Cd, Victoria, Tamaulipas. Ante una población que no lee; invitan a sociedad civil a fomentar la lectura haciendo una cadena de “libros perdidos” dejados en espacios públicos para incentivar a la población a tomarlos, leerlos y regresarlos a parques o plazas para que otros lectores los tomen.

Al compartir lo anterior el Doctor Oscar Misael Hernández, del Colegio de la Frontera Norte con sede en Matamoros, menciona que según datos de la Encuesta Nacional de Lectura en México, de la población de 12 años y más que sabía leer, el 56.4% dijo que leía libros, el 30.4% que había leído un libro en algún momento de su vida y 12.7% reconoció nunca haber leído un libro en su vida. En conclusión, la encuesta señaló que el promedio nacional de libros leídos al año por persona en el país fue de 2.9, con sus respectivas variaciones.

Por ejemplo, diferenciados por sexo, al año los hombres leen en promedio 3.2 libros al año, mientras que las mujeres 2.7%; el rango generacional que más libros lee son los jóvenes de entre 18 y 22 años, alcanzando un porcentaje de 69.5%, y descendiendo el mismo conforme las edades avanzan; y, como es obvio, el hábito de la lectura de libros es más alto a mayor escolaridad de las personas, aunque no necesariamente:

“El panorama, desde luego, no es muy alentador. Y por supuesto, la pregunta sigue sobre la mesa: ¿por qué algunas personas, al menos las y los mexicanos que saben leer y escribir, no se interesan en leer libros? Bueno, como diría uno de mis hermanos: “Es que tienen muchas letras y no tienen monitos”. Aunque de mal gusto, el chiste tiene un argumento cultural que explica esta falta de hábito por la lectura de libros”.

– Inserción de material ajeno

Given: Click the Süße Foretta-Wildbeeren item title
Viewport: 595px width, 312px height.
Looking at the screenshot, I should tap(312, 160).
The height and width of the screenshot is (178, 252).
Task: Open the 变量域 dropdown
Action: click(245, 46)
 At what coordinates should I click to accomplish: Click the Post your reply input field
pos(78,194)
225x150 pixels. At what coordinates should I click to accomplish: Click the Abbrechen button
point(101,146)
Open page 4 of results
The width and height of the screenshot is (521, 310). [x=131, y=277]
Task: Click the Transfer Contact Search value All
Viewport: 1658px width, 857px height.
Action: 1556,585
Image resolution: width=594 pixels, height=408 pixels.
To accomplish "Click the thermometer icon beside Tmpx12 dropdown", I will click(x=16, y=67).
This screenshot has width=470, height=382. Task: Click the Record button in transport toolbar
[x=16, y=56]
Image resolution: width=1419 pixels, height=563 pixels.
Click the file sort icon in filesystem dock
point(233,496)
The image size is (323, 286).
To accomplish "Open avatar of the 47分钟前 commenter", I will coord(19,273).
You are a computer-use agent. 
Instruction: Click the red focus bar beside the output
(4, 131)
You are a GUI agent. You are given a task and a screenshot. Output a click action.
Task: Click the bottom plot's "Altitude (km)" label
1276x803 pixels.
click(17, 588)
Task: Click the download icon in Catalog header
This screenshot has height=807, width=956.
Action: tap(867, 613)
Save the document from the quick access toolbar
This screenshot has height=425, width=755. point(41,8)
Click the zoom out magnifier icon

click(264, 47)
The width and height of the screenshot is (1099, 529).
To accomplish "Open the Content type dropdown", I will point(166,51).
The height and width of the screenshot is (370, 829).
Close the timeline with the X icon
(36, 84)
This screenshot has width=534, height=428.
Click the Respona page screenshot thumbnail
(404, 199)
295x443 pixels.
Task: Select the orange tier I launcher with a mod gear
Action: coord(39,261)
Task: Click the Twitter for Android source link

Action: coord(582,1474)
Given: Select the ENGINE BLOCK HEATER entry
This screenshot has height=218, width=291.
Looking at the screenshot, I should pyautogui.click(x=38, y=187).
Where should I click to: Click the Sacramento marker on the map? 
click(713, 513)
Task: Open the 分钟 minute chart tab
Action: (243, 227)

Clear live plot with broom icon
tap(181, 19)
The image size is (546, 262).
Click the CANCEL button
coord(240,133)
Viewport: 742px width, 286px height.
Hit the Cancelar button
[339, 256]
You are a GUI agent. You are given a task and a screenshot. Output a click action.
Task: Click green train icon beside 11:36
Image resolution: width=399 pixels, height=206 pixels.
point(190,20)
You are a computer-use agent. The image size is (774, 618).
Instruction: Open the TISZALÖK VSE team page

Puntualiza que lo anterior no es nuevo ni desconocido, y quizá por ello los gobiernos federal, estatal y algunos municipales, han ideado e implementado algunas políticas y programas de promoción de la lectura… El resto ya lo sabemos: no funcionan del todo por diferentes razones. Sin embargo, las instituciones gubernamentales no son las únicas que idean e implementan iniciativas de ese tipo, también la sociedad civil, organizada de diferentes formas, y con resultados tal vez mucho más favorables, más humanistas.

Expone que como muestra de lo mencionado el Club del Libro Perdido es un ejemplo, internacional que ya está en México y empieza a realizarse en ciudades de Tamaulipas como Matamoros; objetivo: incentivar el hábito de la lectura. La estrategia: dejar un libro, o sembrarlo o liberarlo, en algún espacio público, con la esperanza de que alguien más lo encuentre, lo lea y lo vuelva dejar en otro espacio.

Detalla que en la primera hoja, se deja un mensaje al posible lector o lectora, se le invita a adoptar el libro, a cuidarlo, en especial a leerlo, y desde luego a compartirlo en esta misma dinámica.